For Broken Bones Gin in Slovenia, increasing the quantities and changing the proportions of the 10 botanicals used in its London Dry Gin at 45% ABV was the route to a more intense spirit at navy strength. The distillery team modified the proportions of some botanicals, including doubling the amount of juniper, which they say has helped to bring out more light, fresh citrus notes.

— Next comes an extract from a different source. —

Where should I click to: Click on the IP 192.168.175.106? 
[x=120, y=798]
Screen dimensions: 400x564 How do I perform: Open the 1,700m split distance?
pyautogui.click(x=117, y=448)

Balancing botanicals with alcoholic strength is the usual approach to creating navy strength recipes, but for Sipsmith master distiller Jared Brown, it happened the other way around. He used three methods to extract essential oils from juniper berries: macerating prior to distilling, adding juniper to the pot just before distilling, and a vapour infusion basket. “Each method extracts an individual flavour profile from juniper, and we were using all three simultaneously in our pot still, but couldn’t get the result we were looking for when sampling at the usual strength of Sipsmith gin at 41.6% ABV,” he explains. “Then a distiller advised me to raise the strength, and it worked at navy strength, giving a rounded gin with spice and sweet citrus.”
Balancing navy strength with the influence of barrel ageing is another approach. Hernö releases a different expression annually using this method: gin is barreled at 75% ABV and matured for 60 days, typically in ex-bourbon barrels. The next release will be a cask-aged navy strength Old Tom.